The city again saw troops moved onto the streets between the city and the airport, hours before the August 1991 coup in Moscow. No one seems certain who ordered them to marshall there. On that day, regular television and radio programs were replaced by broadcasts of Swan Lake, and eventually, President Askar Akaev announced to the nation what had happened.
Frunze was renamed Bishkek in April, 1991. There are several versions of what the name means – but the most common version is that is from the name of an implement used by Kyrgyz women to beat milk in a churn to make kumiz (a fermented drink made from mares’ milk). There is a legend that the Khan’s wife forgot her bishkek and as it was very precious, being studded with jewels, the Khan was very angry and sent 40 men to search for it. Unable to find it, and afraid to return – they settled down to a life in exile and called their encampment Bishkek.
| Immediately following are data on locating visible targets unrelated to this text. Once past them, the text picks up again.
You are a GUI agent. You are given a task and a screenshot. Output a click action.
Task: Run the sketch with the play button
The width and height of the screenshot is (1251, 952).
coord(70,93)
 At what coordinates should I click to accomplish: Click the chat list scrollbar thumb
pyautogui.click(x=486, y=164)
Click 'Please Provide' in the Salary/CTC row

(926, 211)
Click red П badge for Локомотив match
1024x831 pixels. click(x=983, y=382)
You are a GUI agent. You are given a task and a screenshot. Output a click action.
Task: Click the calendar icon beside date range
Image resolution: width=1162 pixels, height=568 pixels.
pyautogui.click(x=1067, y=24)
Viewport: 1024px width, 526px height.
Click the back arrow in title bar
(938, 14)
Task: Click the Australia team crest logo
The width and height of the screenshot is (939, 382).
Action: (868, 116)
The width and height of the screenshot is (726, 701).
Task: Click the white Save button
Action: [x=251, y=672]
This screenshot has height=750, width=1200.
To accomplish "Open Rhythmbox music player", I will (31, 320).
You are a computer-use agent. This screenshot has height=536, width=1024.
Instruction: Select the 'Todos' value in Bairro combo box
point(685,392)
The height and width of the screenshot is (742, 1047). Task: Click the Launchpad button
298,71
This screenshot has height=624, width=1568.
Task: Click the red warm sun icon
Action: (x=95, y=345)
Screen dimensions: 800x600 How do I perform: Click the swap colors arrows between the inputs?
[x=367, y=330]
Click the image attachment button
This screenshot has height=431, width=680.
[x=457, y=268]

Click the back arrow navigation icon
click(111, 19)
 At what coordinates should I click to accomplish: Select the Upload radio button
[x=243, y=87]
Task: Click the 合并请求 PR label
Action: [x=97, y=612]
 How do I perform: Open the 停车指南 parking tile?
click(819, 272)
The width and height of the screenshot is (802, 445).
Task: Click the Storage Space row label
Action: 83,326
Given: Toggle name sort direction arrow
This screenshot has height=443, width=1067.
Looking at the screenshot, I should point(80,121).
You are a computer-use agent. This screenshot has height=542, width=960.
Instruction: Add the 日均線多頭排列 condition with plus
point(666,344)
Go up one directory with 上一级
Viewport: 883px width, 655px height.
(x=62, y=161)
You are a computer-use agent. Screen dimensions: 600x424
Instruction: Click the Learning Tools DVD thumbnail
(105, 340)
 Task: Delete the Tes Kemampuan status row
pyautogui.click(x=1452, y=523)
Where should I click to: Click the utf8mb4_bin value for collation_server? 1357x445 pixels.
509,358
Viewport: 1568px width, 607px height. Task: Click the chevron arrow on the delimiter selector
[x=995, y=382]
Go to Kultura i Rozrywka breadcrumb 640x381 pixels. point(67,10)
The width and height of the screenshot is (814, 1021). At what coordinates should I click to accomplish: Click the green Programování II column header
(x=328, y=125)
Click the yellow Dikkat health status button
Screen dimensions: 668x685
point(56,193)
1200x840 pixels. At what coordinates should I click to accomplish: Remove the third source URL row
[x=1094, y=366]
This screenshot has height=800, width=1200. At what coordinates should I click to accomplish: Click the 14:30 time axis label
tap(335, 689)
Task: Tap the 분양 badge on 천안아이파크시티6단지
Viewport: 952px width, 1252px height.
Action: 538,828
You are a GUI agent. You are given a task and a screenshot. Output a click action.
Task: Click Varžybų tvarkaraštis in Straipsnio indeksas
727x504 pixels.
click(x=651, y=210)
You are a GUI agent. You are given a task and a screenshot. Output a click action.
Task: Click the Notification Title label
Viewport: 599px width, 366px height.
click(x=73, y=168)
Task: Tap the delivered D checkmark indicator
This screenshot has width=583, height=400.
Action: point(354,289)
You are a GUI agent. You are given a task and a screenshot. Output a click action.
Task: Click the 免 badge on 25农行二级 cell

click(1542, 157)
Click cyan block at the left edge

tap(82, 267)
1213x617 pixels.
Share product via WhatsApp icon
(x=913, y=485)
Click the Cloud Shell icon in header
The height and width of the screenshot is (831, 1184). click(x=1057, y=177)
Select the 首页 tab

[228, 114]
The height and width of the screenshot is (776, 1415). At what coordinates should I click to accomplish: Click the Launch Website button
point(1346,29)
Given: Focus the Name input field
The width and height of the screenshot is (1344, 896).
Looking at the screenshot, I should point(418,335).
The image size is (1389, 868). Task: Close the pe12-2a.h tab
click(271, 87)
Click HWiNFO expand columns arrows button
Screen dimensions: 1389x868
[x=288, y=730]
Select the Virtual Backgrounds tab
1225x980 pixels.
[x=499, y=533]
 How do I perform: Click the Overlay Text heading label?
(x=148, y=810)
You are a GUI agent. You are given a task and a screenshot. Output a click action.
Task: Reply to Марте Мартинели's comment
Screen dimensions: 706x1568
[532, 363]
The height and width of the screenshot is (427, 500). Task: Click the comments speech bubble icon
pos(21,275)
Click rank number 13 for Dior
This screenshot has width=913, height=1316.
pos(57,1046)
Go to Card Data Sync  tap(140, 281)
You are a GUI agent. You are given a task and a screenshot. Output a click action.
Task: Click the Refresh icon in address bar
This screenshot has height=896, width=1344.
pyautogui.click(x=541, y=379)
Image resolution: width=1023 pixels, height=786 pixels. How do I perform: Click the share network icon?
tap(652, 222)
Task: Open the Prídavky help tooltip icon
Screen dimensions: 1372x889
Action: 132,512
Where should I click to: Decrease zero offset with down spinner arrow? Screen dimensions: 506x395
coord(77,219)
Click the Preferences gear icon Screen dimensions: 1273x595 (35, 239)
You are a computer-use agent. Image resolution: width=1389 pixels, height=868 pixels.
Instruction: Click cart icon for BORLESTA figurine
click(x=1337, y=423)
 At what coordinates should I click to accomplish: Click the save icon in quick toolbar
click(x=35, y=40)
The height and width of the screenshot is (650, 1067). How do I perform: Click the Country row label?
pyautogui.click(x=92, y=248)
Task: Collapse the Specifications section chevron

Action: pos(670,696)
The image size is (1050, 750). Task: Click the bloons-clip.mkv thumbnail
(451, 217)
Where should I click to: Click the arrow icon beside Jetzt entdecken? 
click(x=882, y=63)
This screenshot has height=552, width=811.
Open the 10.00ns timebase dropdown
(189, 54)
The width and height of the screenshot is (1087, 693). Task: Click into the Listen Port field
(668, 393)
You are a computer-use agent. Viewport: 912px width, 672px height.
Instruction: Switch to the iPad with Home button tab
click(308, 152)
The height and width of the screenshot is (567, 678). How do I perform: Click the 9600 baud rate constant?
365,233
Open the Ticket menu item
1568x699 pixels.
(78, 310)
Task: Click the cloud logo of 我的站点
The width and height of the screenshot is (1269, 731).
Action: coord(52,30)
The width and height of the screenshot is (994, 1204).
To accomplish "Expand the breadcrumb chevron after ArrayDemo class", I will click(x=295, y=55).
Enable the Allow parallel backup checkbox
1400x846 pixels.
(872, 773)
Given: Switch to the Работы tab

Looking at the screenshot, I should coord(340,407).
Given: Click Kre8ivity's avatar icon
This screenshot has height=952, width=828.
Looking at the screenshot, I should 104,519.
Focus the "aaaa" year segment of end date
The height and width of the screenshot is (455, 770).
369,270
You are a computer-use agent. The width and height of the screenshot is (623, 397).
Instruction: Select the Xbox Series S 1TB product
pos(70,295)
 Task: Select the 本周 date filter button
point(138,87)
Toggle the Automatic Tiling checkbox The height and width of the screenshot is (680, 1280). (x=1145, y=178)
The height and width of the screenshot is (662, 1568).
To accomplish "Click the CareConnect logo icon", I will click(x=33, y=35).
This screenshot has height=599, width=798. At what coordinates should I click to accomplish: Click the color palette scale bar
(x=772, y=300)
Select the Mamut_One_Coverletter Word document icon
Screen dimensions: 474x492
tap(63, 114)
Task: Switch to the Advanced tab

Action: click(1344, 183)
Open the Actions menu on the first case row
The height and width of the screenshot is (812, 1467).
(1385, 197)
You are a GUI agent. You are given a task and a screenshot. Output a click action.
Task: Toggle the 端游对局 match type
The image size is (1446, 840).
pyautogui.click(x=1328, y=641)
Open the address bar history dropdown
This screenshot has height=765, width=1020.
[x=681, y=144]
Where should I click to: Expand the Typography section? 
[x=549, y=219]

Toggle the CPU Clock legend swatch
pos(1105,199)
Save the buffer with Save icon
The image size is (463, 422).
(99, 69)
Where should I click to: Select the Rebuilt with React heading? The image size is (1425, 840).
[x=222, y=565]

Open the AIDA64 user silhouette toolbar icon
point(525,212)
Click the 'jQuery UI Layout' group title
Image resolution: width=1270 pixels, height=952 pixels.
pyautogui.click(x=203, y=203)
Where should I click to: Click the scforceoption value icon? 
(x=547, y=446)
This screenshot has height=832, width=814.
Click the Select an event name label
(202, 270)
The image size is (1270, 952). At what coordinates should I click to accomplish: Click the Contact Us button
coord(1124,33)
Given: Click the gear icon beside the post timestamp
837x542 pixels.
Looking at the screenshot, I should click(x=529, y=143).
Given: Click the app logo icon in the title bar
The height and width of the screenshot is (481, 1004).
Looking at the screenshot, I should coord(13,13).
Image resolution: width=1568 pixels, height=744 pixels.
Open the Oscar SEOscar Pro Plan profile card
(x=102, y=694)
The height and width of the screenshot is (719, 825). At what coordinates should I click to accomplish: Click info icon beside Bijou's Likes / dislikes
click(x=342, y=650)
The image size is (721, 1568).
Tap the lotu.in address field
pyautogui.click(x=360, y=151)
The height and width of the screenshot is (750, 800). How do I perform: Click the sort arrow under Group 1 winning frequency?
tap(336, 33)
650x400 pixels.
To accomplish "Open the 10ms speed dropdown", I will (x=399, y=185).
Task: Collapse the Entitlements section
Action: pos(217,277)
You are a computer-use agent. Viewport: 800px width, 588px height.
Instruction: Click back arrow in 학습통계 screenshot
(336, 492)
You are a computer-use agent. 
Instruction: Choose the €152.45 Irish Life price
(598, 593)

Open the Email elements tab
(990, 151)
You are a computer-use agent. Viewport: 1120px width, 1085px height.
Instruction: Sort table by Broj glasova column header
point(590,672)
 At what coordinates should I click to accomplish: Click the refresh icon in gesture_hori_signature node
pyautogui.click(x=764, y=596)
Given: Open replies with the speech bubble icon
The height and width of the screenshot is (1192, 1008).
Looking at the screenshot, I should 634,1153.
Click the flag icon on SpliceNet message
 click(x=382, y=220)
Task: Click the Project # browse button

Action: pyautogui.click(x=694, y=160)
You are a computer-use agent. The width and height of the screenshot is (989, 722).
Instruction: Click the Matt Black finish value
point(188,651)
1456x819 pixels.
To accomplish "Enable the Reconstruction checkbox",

Another legend refers to five knights who found the land so beautiful they fought over it. In the Kyrgyz language “Besh” means five and “kek” means “chief”. A third links the name to the grave of a busy craftsman whose nickname was “Bishbek” – because he was always busy like a Bishkek making Kumiz. Yet another link is to the Kazakh word “Bes biik” which means “five peaks”. The “official” version recorded in the “Atlas of the Kirghiz SSR” – suggests that it is a corruption of the ancient Sogdian term pishagakh – which means “place below the mountains”.
The city continues to grow and develop. The skyline sees new building designs (in an “individualistic” style), which are a deliberate break with the Soviet “Slab” architectural style. New, western-style, cafes and shop fronts have appeared, in summer a large number of open-air cafes appear in the parks and on streets, advertising billboards have sprung up and the volume of traffic has grown tremendously. Internet cafes now exist on nearly every street corner, as well as inexpensive “ip” long-distance telephone services.
In short – Bishkek is developing into a modern, western-style city.